I honestly don't know about this issue to challenge Mr. Grunwald on any of his facts. So I'm willing to accept that we have more green jobs now, and that that's Obama's doing. I'll even grant that this was the most we could expect any president to do on the environment, given the economy and everything else going on. All of that seems reasonable enough, and Mr. Grunwald's the one putting himself out there as an authority on this. But does that earn Obama a pass on not talking about the economy?

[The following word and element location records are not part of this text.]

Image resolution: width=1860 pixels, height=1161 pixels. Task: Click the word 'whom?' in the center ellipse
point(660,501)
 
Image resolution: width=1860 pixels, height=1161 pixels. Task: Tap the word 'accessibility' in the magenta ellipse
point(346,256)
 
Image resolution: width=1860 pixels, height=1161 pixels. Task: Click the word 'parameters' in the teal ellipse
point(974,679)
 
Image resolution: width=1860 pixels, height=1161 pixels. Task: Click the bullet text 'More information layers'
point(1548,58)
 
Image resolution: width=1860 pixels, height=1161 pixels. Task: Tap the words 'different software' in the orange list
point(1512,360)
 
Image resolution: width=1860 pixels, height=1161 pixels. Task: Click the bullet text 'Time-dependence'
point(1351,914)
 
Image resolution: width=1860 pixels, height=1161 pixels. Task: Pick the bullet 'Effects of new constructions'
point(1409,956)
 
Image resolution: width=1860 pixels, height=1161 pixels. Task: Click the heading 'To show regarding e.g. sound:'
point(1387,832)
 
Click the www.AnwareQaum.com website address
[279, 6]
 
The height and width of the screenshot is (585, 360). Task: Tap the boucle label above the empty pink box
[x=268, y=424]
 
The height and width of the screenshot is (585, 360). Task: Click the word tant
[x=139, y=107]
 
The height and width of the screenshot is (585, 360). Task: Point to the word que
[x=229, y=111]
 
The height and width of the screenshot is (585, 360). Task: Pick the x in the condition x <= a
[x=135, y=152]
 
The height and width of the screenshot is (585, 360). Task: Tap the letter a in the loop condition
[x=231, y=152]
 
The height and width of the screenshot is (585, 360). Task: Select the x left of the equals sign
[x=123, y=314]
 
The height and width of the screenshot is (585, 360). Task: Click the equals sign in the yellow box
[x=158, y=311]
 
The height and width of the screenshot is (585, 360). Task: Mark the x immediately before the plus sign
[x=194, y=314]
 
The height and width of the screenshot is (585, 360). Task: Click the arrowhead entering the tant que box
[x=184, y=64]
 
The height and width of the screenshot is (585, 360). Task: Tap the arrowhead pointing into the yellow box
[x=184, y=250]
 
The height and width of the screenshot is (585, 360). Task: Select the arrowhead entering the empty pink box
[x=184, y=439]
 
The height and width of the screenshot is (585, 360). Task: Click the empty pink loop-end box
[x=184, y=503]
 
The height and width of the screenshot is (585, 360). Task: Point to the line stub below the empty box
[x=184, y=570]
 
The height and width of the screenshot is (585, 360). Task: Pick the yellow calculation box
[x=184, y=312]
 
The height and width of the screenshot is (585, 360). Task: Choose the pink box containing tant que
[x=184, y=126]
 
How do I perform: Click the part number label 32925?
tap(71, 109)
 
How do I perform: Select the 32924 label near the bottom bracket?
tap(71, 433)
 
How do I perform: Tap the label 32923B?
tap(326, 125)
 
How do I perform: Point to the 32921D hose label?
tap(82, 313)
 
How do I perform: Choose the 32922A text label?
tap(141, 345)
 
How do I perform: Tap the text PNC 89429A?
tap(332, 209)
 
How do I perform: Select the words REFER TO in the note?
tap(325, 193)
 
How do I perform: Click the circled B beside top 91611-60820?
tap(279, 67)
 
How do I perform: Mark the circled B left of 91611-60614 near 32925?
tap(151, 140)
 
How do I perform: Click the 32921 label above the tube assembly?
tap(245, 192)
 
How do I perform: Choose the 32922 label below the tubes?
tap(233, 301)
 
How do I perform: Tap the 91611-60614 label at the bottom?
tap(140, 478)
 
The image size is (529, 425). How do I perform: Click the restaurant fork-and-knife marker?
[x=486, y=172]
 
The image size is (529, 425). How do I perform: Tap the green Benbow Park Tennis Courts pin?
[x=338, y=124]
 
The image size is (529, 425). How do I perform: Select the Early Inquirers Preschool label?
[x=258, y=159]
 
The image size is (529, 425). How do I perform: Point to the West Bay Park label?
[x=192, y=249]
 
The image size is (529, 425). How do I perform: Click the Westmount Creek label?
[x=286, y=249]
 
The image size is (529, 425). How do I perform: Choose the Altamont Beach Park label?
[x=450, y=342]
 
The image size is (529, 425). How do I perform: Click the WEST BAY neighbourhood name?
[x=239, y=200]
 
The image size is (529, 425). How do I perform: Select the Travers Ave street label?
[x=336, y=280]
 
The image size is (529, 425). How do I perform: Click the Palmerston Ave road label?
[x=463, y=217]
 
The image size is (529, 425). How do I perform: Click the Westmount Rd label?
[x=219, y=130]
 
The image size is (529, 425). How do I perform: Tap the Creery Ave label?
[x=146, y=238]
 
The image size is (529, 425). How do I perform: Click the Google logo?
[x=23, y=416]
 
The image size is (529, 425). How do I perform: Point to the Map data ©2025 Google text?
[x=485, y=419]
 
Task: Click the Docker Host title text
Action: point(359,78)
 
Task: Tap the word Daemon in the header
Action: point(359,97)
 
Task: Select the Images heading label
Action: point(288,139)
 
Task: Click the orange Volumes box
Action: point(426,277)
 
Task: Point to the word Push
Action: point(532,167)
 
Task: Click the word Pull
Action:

I'm not so sure. I know people have different priorities, different issues they care about. But I tend to think the president is supposed to be a communicator-in-chief - even more than he needs to be a CEO or lawyer or activist. Obviously the practical things matter. All the talk about peace won't change the fact that we're now in yet another quasi-war, that the Patriot Act was extended, and so on. But I think Obama has fallen down on that communication aspect of things. So often I don't know his position or why. That's partly the news industry's bland Dems-say-this-Reps-answer-with-that style of reporting. Partly it's because of forces beyond his control like large portions of the country not being interested in talking or not being able to hear and respect people from outside their neighborhood of the body politic.
And really, that's upsetting. I long for what Jed Bartlett (the West Wing president) once called a "great conversation." If Obama received any sort of a mandate back in 2008, it was for more of that kind of dialogue - and Obama simply hasn't delivered there. He's delivered in other areas, of course, but actions don't make up for a (lack of) words.